Noninvasive cardiac radioablation
The net result of incorporating pre-ablation MRIs and noninvasive electrode mapping, says Cuculich, is that a procedure that used to take five to seven hours now takes about three. But he believes there is still room for improvement.
“We have the scar map from the MRI, and we have a map showing the path of electricity, which means we should know where the arrhythmia is coming from,” he said. “And that should mean we can noninvasively target that area of the heart with focused radiation.”
Cuculich and Clifford Robinson, MD, a Washington University radiation oncologist, recently teamed up to develop a new approach for treating ventricular tachycardia, one that cardiologists nationwide are saying is a game-changer for patients with few remaining options. Robinson typically uses radiation therapy when he treats people with cancer at Siteman Cancer Center, based at Barnes-Jewish Hospital and Washington University School of Medicine. But he and Cuculich have shown that radiation therapy—aimed directly at the heart—can successfully treat patients with VT.
ELECTROCARDIOGRAPHIC IMAGING USES A VEST THAT CONTAINS 252 ELECTRODES, EACH OF WHICH CAPTURES DATA ABOUT THE HEART TO CAPTURE A 3D MAP.
Clifford and Robinson have published several proof-of-concept studies, including one in the New England Journal of Medicine, demonstrating the promise of this noninvasive treatment for VT. As a result, the procedure will be further evaluated in an international, randomized clinical trial. Washington University School of Medicine will participate as one of the trial sites, with cardiologist Dan Cooper, MD, as the site’s principal investigator.
The treatment uses focused radiation in much the same way cancer therapy uses it to shrink tumors without surgery or chemotherapy. Cuculich says, “We have learned how to focus radiation into the scarred parts of the heart, essentially treating that area in the same manner a cancer tumor is treated.”
In noninvasive cardiac ablation, Cuculich says, a patient “lies down on the table and listens to one or two songs through headphones while the gantry—the machine that delivers radiation—moves around them, delivering focused radiation to the part of the heart that contains the scar. The patient then stands up and leaves,” Cuculich says. “This technique is turning a seven-hour invasive procedure into a noninvasive, seven-minute procedure.”
Cardiologists also are continuing to search for new ways to improve the standard cardiac ablation procedure. One potential improvement, known as multipolar mapping, involves using up to 20 sensors on the tip of each catheter. The sensors can be arranged in different formations, with the goal of capturing data more efficiently to lessen the time each patient must spend in arrhythmia during the procedure.
Another advance in treatment involves using different types of energy to ablate the heart scars. The goal in this case is to render the scar electrically inert and unable to disrupt the heart’s rhythm, says Cuculich. Other researchers have developed a catheter whose tip contains a needle. It lets the cardiologist send energy deeper into the heart muscle than a conventional catheter does.
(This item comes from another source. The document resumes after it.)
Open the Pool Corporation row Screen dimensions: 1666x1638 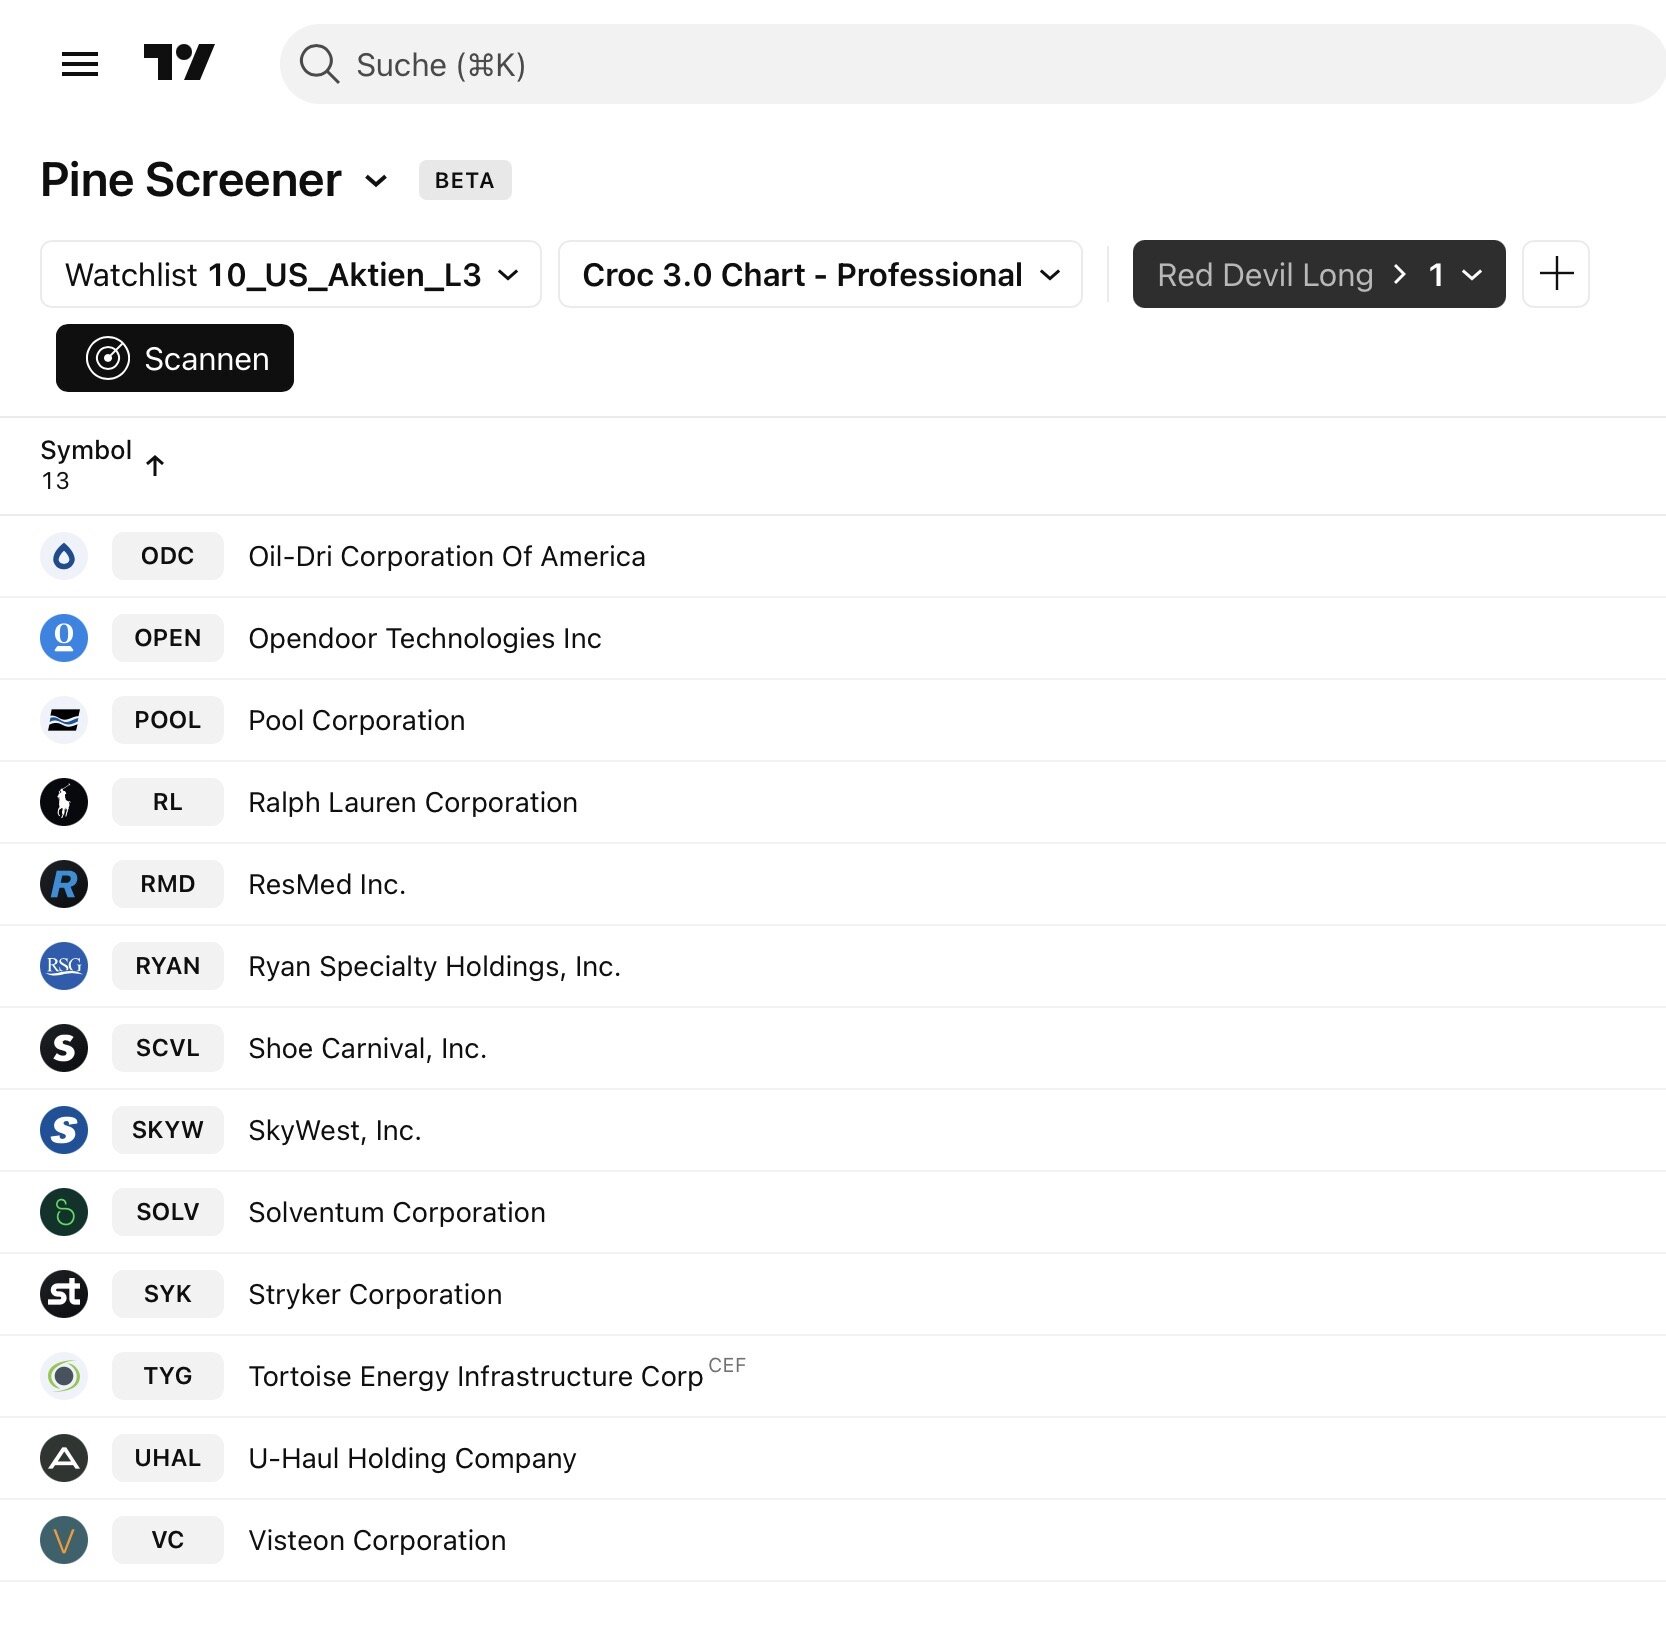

But all these innovations are designed to improve treatment options for cardiac ablation, a treatment that finds scarred heart tissue, then uses energy to destroy parts of it. “The downside to destroying parts of the heart is that we need the heart because it sustains life,” says Cuculich. “Nobody wants to cause additional damage to the heart, but right now we don’t have other viable treatment options. We’re working toward a noninvasive treatment that doesn’t damage the heart.”